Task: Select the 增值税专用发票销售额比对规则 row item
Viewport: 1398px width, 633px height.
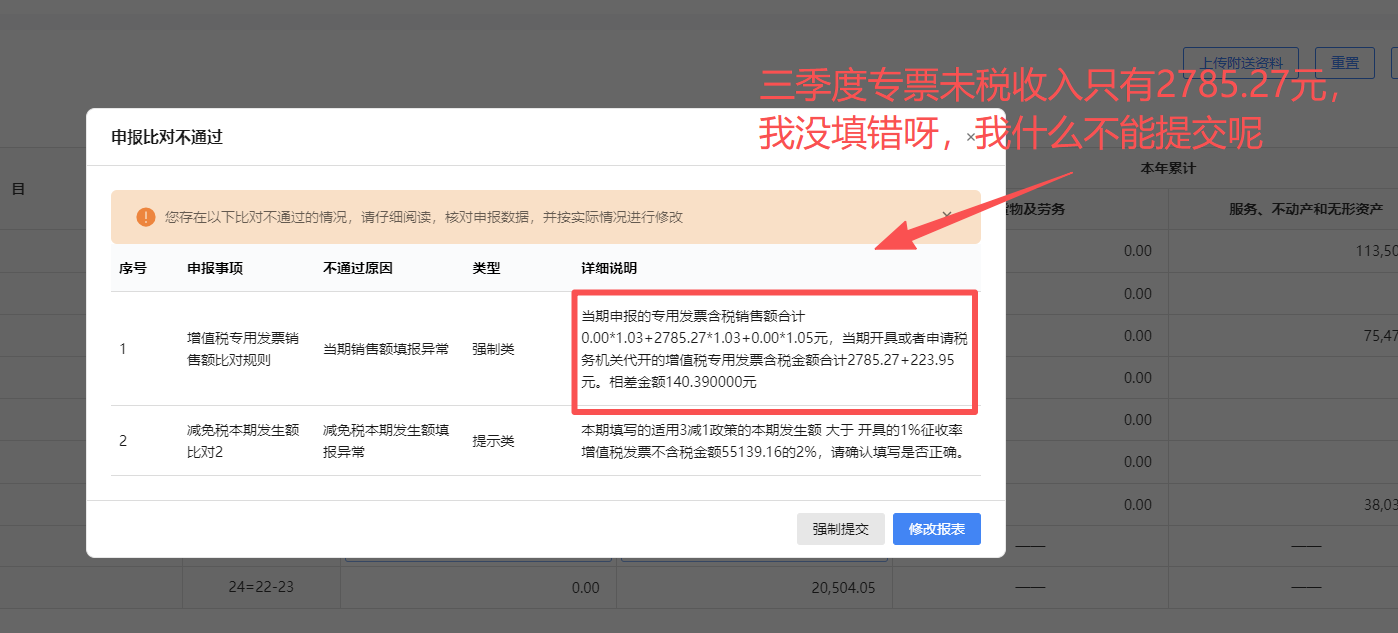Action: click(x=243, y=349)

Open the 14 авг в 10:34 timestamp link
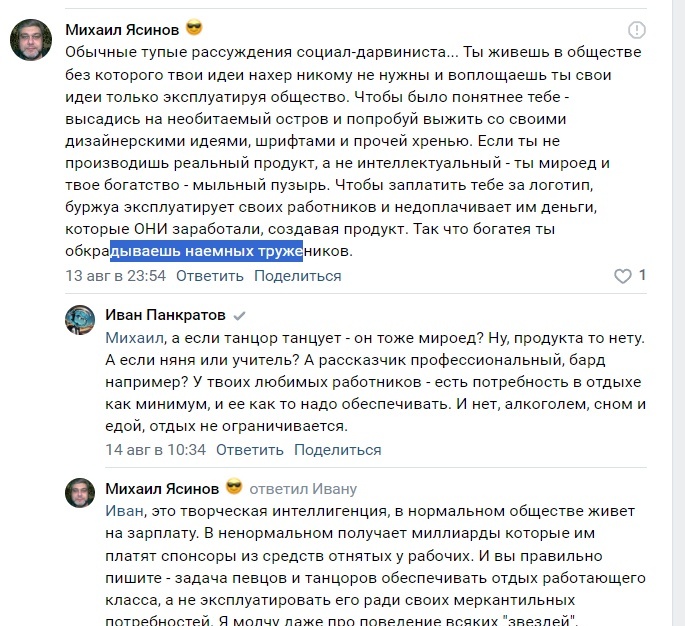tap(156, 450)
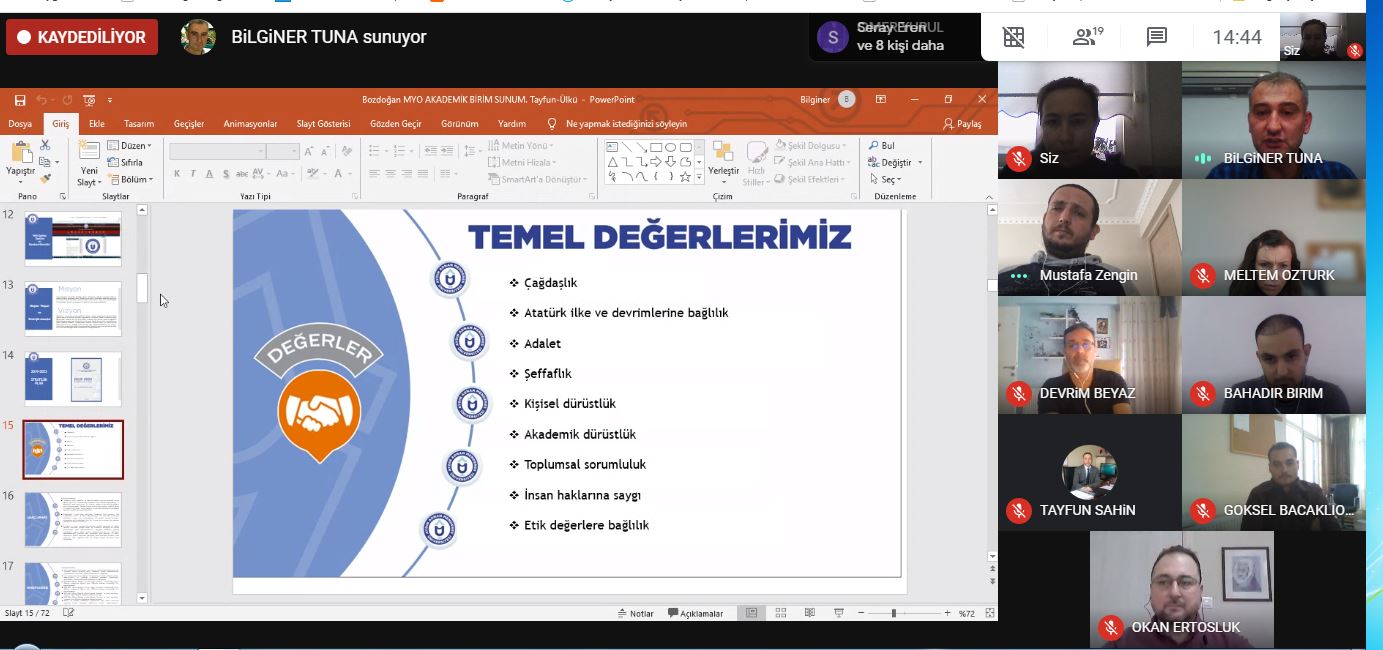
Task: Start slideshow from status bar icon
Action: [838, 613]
──────
**AIM**
Please output every line of the records above as a JSON list of strings, one string per line. Skip blank lines and leave the pictures out.

**OUTPUT OF THE EXERCISE**
[
  "Task: Select the 增值税专用发票销售额比对规则 row item",
  "Viewport: 1398px width, 633px height.",
  "Action: click(x=243, y=349)",
  "Open the 14 авг в 10:34 timestamp link",
  "tap(156, 450)",
  "Task: Start slideshow from status bar icon",
  "Action: [838, 613]"
]